Solely based upon the stigma surrounding the topics of sex and consequent risks like HIV, I would have thought that all those who tested HIV-positive bore giant red marks on their foreheads. There must be something that outwardly distinguishes an HIV-positive individual from his/her peers, right? Wrong. For the first time in my life, I sat, laughed, cried, ate, cheered, celebrated, bemoaned amongst a number of individuals who have been infected with HIV, and had I not been at this particular conference, I wouldn’t have been the wiser. I was both awestruck and inspired by their stories of struggle, survival, and preparation for the future.
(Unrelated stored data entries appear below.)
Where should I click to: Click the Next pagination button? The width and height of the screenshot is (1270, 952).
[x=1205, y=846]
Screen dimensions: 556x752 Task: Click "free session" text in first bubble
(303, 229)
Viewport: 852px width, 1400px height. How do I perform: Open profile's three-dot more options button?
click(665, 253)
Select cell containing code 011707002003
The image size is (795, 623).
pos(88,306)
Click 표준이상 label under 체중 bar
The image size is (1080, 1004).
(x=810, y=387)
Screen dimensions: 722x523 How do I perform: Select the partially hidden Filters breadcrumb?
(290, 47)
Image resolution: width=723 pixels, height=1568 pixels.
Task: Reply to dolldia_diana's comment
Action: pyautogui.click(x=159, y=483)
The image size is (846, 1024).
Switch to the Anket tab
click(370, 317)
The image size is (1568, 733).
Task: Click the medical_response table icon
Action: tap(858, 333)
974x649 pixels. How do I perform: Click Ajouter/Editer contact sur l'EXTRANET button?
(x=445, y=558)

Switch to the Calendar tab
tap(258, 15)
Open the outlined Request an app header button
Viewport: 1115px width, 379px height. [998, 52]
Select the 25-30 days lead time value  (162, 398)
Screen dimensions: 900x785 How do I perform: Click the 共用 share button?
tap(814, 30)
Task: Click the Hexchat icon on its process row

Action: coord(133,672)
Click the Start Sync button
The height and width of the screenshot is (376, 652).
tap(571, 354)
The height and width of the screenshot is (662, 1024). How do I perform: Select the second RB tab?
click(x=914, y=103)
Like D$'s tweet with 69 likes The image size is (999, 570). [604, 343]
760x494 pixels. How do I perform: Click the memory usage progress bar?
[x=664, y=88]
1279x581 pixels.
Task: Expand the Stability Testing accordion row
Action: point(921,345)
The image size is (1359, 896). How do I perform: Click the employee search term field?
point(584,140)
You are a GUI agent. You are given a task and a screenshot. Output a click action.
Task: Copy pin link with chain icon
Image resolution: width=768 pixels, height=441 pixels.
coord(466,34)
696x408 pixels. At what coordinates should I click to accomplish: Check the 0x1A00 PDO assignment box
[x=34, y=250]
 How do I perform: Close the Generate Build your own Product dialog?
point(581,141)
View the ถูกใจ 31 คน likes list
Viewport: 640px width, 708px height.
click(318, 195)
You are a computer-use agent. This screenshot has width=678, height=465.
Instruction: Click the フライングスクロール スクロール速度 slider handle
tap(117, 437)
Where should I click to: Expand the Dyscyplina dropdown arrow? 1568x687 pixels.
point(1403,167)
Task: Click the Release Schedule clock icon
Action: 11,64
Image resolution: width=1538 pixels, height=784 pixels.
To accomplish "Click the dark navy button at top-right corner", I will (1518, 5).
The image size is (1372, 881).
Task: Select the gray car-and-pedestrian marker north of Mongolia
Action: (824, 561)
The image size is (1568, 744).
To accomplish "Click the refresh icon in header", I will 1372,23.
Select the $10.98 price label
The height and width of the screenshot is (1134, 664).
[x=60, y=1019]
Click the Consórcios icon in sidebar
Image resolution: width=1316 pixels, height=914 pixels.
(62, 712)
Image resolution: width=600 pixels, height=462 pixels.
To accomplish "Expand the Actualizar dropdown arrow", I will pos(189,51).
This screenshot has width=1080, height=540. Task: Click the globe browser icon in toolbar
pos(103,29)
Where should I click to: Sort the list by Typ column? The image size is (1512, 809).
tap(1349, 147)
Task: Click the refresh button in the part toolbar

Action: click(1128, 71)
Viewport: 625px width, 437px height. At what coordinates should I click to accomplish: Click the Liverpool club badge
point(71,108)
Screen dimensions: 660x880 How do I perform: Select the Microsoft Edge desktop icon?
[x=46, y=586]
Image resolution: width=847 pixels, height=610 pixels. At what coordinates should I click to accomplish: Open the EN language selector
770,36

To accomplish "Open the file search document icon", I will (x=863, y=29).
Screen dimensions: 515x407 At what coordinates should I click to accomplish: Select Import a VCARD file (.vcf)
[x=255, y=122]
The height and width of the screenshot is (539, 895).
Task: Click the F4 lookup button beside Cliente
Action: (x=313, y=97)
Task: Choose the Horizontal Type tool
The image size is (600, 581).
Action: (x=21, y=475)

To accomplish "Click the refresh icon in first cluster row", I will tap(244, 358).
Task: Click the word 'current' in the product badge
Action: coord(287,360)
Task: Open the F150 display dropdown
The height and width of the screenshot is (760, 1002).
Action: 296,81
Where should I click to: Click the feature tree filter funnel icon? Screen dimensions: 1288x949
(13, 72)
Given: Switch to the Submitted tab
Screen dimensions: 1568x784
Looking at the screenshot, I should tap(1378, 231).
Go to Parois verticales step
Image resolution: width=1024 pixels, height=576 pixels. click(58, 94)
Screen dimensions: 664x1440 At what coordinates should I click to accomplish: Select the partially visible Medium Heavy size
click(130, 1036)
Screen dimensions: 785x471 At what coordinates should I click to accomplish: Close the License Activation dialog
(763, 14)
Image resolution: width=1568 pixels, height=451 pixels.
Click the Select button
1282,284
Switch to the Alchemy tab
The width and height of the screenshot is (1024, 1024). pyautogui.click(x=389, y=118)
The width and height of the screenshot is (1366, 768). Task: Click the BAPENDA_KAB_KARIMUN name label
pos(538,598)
I learned that the face of HIV is the preacher, the next-door neighbor, the nurse, the hairdresser, the businessman, and the student. I was saddened by the realization that their lives could have been dramatically altered had someone simply bothered to talk to them about the various dimensions of sex, including it’s risks, harm reduction methods, and healthcare options. In addition to the formalities, however, I would hope that healthcare professionals would be competent in addressing the often undiagnosed psychological toll that societal norms have perpetuated. Many conference attendees made perfectly clear that it is one thing to offer a condom, and a completely separate thing to offer emotional support.

If well-known AIDS advocate Wanda Brendle-Moss and so many others at the NC Advocacy Conference can speak openly about their status despite the social risks that their vulnerability entails, then so too can we engage in productive conversations about sex. In regards to HIV/AIDS, I would definitely say that talk is far from cheap.